EXERCISE OBJECTIVE
Return every one of the records below verbatim, changing nothing.

--- START ---

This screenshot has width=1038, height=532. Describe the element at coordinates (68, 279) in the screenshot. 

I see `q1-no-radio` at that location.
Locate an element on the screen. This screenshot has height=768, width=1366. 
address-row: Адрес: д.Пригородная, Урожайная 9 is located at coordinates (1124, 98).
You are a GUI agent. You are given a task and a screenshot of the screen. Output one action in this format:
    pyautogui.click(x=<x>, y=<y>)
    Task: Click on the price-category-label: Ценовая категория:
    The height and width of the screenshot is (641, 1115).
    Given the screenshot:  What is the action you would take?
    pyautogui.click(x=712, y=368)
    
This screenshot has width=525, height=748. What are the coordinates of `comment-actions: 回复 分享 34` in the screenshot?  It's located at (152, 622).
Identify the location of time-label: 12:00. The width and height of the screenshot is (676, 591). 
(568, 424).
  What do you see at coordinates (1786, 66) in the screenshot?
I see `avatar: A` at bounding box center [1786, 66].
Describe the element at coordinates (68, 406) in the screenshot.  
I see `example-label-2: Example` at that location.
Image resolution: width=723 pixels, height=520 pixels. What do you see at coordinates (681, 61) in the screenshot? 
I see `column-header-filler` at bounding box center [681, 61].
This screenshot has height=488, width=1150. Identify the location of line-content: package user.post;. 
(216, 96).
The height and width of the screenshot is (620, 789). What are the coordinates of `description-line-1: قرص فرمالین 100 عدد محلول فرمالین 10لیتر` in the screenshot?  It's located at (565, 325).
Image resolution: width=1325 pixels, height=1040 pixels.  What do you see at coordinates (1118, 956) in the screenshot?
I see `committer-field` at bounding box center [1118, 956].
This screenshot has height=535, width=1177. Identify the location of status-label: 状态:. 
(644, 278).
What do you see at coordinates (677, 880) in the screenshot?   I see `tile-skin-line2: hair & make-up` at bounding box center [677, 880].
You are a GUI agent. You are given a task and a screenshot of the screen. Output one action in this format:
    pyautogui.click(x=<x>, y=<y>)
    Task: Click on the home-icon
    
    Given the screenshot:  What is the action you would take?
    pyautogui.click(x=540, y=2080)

--- END ---

RESPONSE AREA
This screenshot has width=1038, height=532. Describe the element at coordinates (68, 279) in the screenshot. 

I see `q1-no-radio` at that location.
Locate an element on the screen. This screenshot has height=768, width=1366. 
address-row: Адрес: д.Пригородная, Урожайная 9 is located at coordinates (1124, 98).
You are a GUI agent. You are given a task and a screenshot of the screen. Output one action in this format:
    pyautogui.click(x=<x>, y=<y>)
    Task: Click on the price-category-label: Ценовая категория:
    The height and width of the screenshot is (641, 1115).
    Given the screenshot:  What is the action you would take?
    pyautogui.click(x=712, y=368)
    
This screenshot has width=525, height=748. What are the coordinates of `comment-actions: 回复 分享 34` in the screenshot?  It's located at (152, 622).
Identify the location of time-label: 12:00. The width and height of the screenshot is (676, 591). 
(568, 424).
  What do you see at coordinates (1786, 66) in the screenshot?
I see `avatar: A` at bounding box center [1786, 66].
Describe the element at coordinates (68, 406) in the screenshot.  
I see `example-label-2: Example` at that location.
Image resolution: width=723 pixels, height=520 pixels. What do you see at coordinates (681, 61) in the screenshot? 
I see `column-header-filler` at bounding box center [681, 61].
This screenshot has height=488, width=1150. Identify the location of line-content: package user.post;. 
(216, 96).
The height and width of the screenshot is (620, 789). What are the coordinates of `description-line-1: قرص فرمالین 100 عدد محلول فرمالین 10لیتر` in the screenshot?  It's located at (565, 325).
Image resolution: width=1325 pixels, height=1040 pixels.  What do you see at coordinates (1118, 956) in the screenshot?
I see `committer-field` at bounding box center [1118, 956].
This screenshot has height=535, width=1177. Identify the location of status-label: 状态:. 
(644, 278).
What do you see at coordinates (677, 880) in the screenshot?   I see `tile-skin-line2: hair & make-up` at bounding box center [677, 880].
You are a GUI agent. You are given a task and a screenshot of the screen. Output one action in this format:
    pyautogui.click(x=<x>, y=<y>)
    Task: Click on the home-icon
    
    Given the screenshot:  What is the action you would take?
    pyautogui.click(x=540, y=2080)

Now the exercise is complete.